L’Allemagne a pour sa part enregistré plus de 1000 décès liés à la COVID en 24 heures pour la première fois depuis le début de la pandémie, selon les chiffres de l’Institut de veille sanitaire Robert Koch (RKI) diffusés mercredi.

Au total, 1129 décès ont été recensés en une journée, et 22 459 nouvelles infections au virus en Allemagne.

« Les taux d’infection et de mortalité montrent que nous sommes encore loin de la normalité », a déclaré lors d’une conférence de presse le ministre de la Santé, Jens Spahn.
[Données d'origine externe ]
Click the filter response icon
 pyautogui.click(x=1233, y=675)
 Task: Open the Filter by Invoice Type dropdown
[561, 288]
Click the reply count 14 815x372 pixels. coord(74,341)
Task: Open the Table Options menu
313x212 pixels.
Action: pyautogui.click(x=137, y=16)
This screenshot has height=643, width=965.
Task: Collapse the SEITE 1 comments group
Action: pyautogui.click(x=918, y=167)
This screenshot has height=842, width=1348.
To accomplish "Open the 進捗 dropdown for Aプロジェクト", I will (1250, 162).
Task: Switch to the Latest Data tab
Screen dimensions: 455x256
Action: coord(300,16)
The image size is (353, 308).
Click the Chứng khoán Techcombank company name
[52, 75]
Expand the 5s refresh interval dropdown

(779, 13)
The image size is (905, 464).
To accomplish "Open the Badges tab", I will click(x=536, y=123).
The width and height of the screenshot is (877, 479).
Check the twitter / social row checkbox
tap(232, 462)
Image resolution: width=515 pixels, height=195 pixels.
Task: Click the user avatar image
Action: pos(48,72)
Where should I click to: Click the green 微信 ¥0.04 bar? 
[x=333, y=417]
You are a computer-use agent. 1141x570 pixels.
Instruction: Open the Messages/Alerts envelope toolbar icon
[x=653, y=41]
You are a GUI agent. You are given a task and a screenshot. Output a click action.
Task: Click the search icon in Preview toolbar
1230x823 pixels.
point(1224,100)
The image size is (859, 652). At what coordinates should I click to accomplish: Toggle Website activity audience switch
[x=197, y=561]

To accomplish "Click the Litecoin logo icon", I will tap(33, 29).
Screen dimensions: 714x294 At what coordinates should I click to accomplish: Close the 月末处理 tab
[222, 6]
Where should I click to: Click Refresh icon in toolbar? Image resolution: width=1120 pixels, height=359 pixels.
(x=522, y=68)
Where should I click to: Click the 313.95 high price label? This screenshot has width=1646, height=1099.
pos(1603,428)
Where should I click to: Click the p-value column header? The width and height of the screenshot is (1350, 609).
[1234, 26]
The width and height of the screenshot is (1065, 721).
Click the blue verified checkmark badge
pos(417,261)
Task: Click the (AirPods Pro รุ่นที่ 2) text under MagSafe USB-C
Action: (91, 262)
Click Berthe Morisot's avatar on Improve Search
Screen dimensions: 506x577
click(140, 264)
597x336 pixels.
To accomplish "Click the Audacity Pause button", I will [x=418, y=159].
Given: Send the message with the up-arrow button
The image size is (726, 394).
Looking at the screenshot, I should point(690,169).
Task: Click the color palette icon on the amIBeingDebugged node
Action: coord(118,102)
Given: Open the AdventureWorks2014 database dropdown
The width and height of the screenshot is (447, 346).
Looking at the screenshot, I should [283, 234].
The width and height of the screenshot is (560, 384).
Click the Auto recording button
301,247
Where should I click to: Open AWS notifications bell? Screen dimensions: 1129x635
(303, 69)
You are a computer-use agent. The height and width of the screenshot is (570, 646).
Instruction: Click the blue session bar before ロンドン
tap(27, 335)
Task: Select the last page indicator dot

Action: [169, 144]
Les restrictions en vigueur, dont la fermeture des écoles, commerces non essentiels, bars et restaurants, devraient par conséquent être prolongées au-delà du 10 janvier.

Le ministre s’est cependant félicité du succès de la campagne de vaccination, précisant que 60 000 Allemands avaient déjà été vaccinés.

Ce qui n’est pas le cas en France, où des responsables politiques et des médecins, dont le généticien Axel Kahn, ont regretté un excès de prudence dans la campagne de vaccination en France, jugée trop lente par rapport aux autres pays européens.

« L’Allemagne est déjà à plus de 42 000 vaccinés, le Royaume-Uni à 900 000 et la France à moins de 200 ! Après les masques, les tests et l’isolement, un nouvel échec serait terrible », a alerté le patron des sénateurs LR (droite) Bruno Retaille au sur Twitter.

Le gouvernement français prévoit de nouvelles mesures dans les zones les plus touchées, notamment l’est du pays, dont un couvre-feu avancé de deux heures, à 18 h 00, s’attendant à une « reprise incontrôlée de l’épidémie » en janvier après les fêtes de fin d’année.

Sur les sept derniers jours, une moyenne de 12 000 nouveaux cas quotidiens a été enregistrée, loin de l’objectif de 5000 espéré par le gouvernement.

Des mois à venir « très difficiles »

Aux États-Unis, pays qui compte le plus grand nombre de décès depuis le début de la pandémie (338 656), le président désigné Joe Biden, qui prendra ses fonctions dans moins d’un mois, a exprimé mardi son inquiétude face à l’envolée des cas : « Les semaines et mois à venir vont être très difficiles pour notre pays », a-t-il martelé lors d’une allocution dans son fief de Wilmington, dans le Delaware. « Peut-être les plus difficiles de toute la pandémie. »

Car malgré les appels des autorités à rester chez soi, des millions d’Américains ont voyagé pour fêter Noël en famille.

Le président désigné a renouvelé sa promesse de 100 millions de doses administrées au cours des 100 premiers jours de son mandat.

Un parlementaire de Louisiane, Luke Letlow, mort mardi de COVID-19 à l’âge de 41 ans, est devenu le premier membre du Congrès américain à succomber à la maladie aux États-Unis.